To appreciate the importance of improving transit on Duke Street, one might consider current bus ridership and already-approved development plans: Weekday bus ridership in the Duke Street corridor is steadily increasing and now exceeds pre-pandemic levels. It is the second highest bus ridership corridor in Alexandria. Mixed-use development of the former Landmark Mall is expected to deliver about 1,000 new residential units in 2026 and 2,500 units at full build-out; the new Inova Alexandria Hospital is expected to open in 2028 with about 2,000 employees. Improved transit on Duke Street is needed to serve existing and future residents and commuters.

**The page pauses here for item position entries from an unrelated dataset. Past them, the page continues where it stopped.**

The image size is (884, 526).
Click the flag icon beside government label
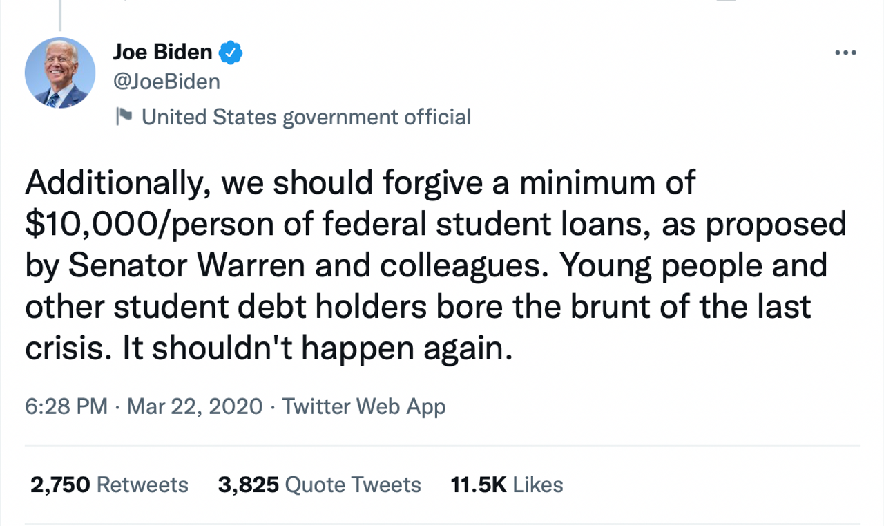pos(124,117)
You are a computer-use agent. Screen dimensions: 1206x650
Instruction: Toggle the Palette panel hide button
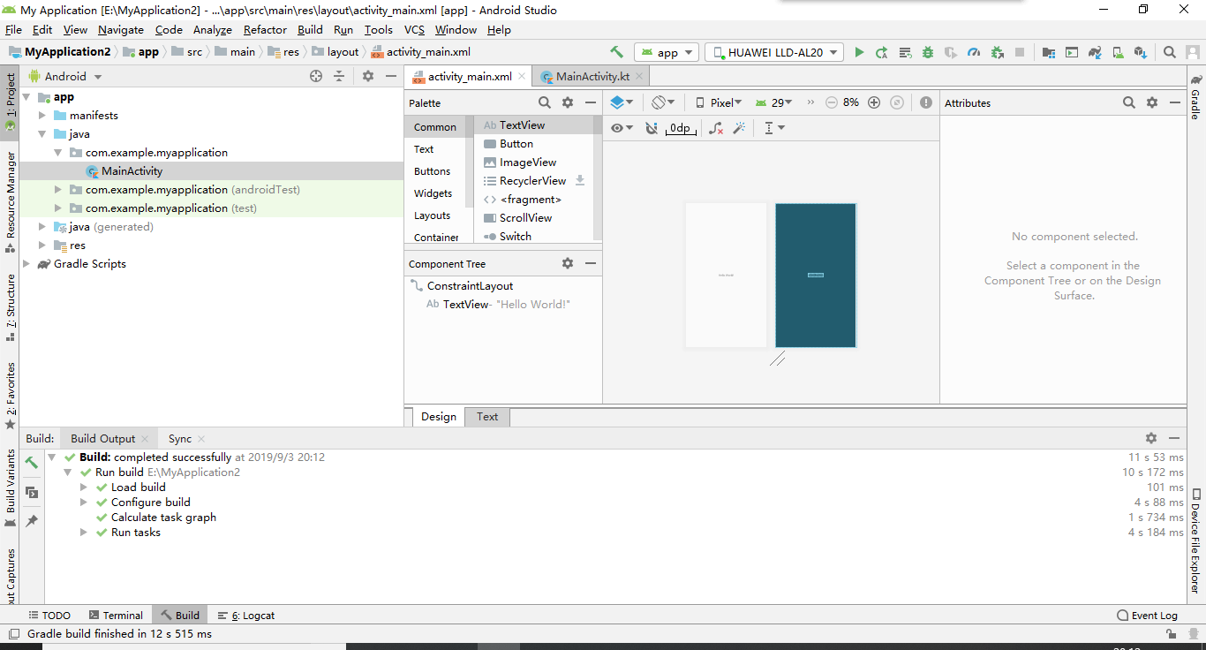click(x=591, y=102)
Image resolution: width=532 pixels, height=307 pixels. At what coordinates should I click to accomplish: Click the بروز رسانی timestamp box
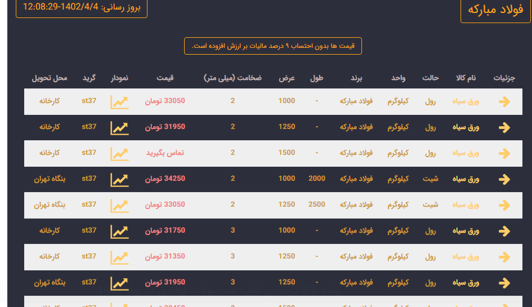(x=82, y=8)
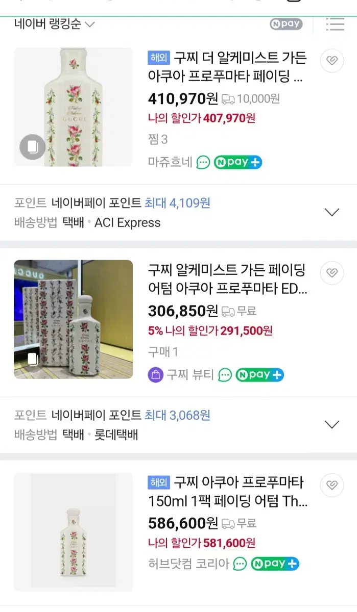The width and height of the screenshot is (357, 612).
Task: Open talk chat icon next to 허브닷컴 코리아
Action: point(240,564)
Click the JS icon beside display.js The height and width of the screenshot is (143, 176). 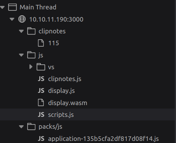pyautogui.click(x=41, y=91)
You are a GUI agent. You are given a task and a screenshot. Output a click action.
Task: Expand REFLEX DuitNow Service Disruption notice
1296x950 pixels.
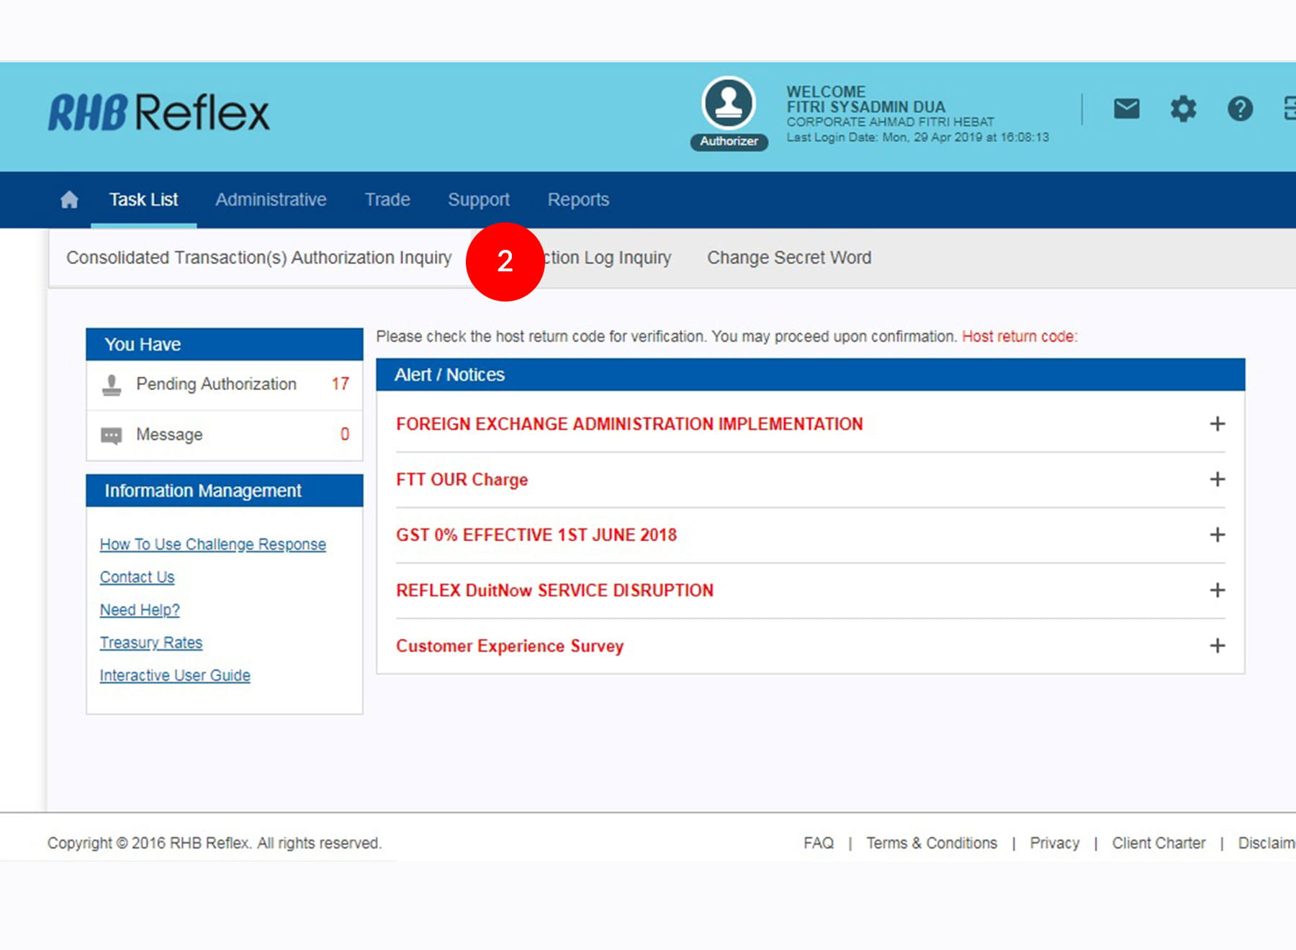[x=1217, y=590]
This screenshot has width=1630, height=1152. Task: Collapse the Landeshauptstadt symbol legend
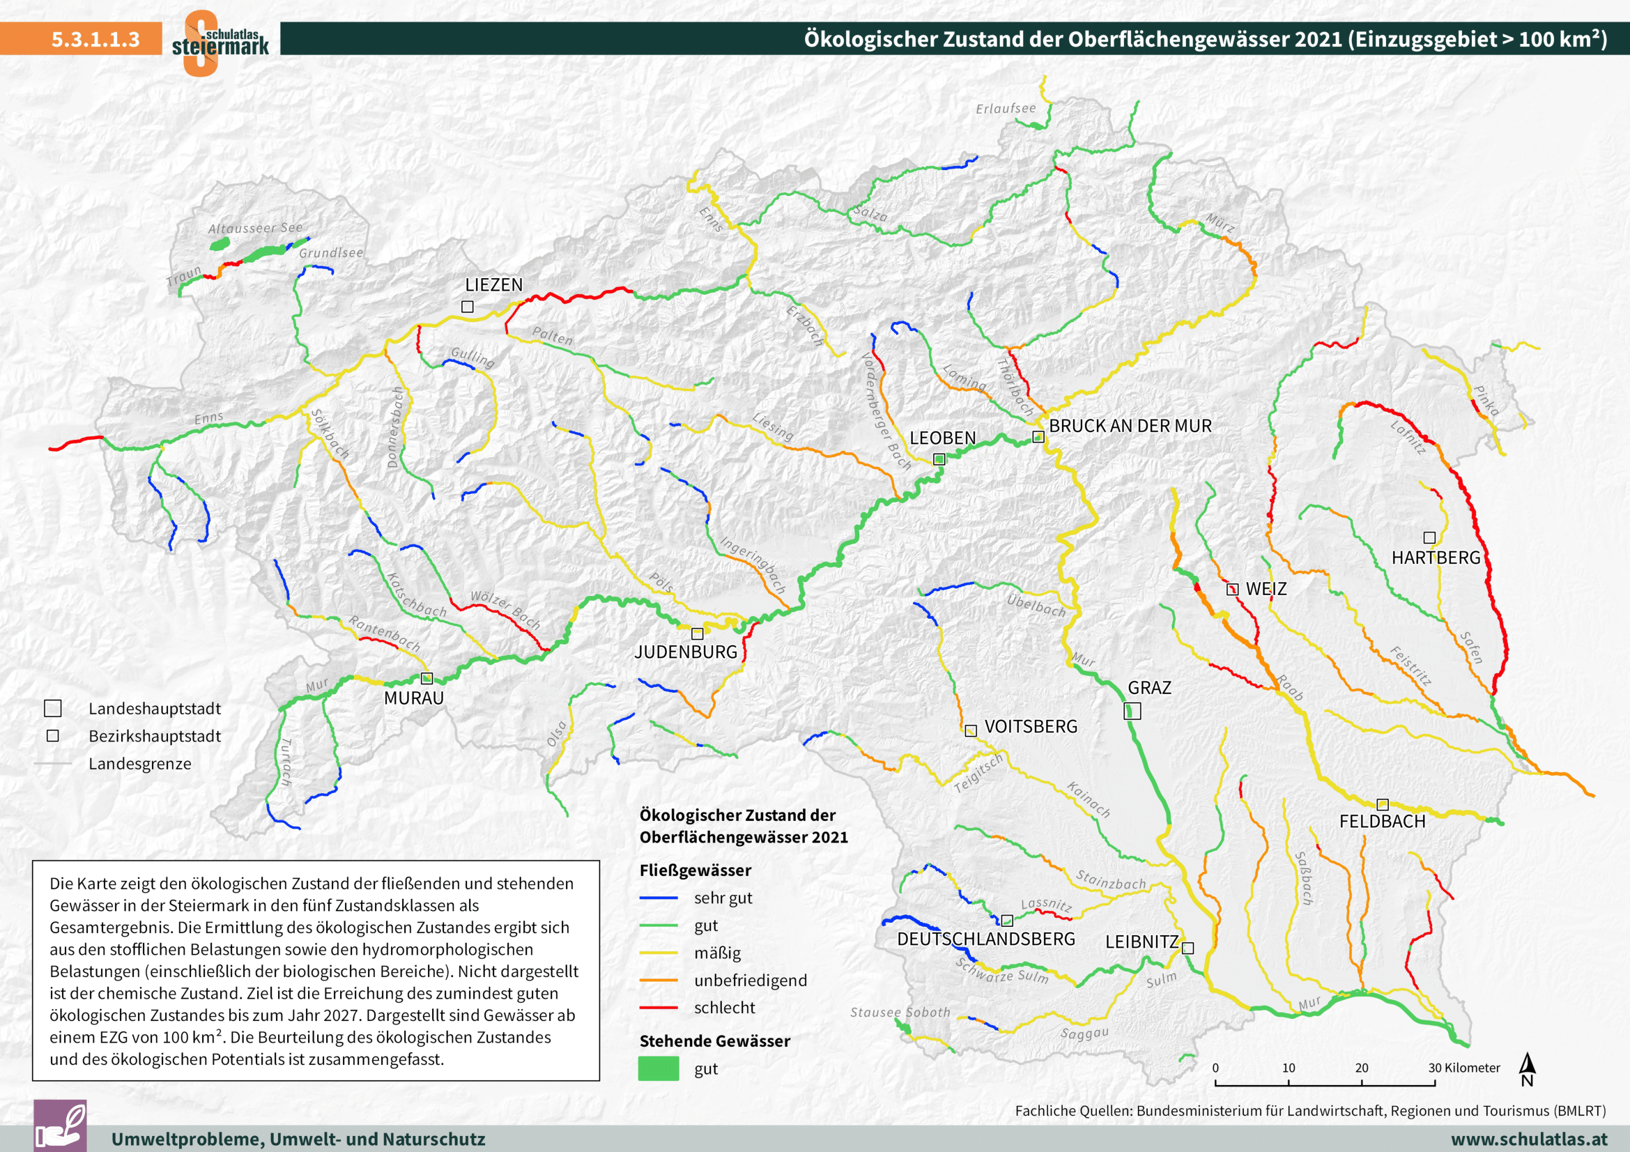point(53,708)
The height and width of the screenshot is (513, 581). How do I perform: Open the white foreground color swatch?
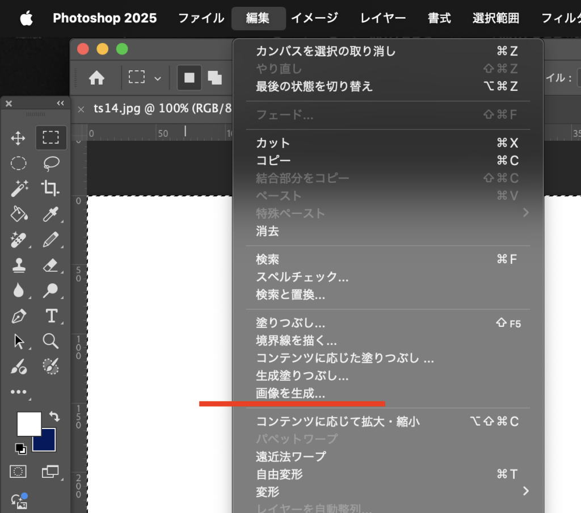(28, 423)
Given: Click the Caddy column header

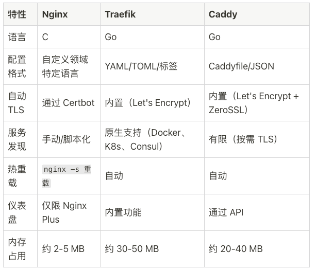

Here in Alexandria, improved transit on Duke Street has been our shared goal since 2008, when Council approved a Transportation Master Plan to transform this section of Duke Street into one of three high-capacity transit corridors in the city. Subsequent City Councils approved a 2012 Transitway Feasibility Study, 2016 and 2019 grant applications for design and construction funding and a 2021 community-driven Alexandria Mobility Plan, that includes a strategy to “Build out the city’s priority transitway corridors and identify improvements on congested, high-ridership corridors.”

The Advisory Group’s recommended preferred near-term alternative is not the most aggressive bus-transit configuration, but one that considered resident input and balanced tradeoffs consistent with our city’s vision to provide “Safe, seamless, and connected mobility options foster a thriving Alexandria for all.”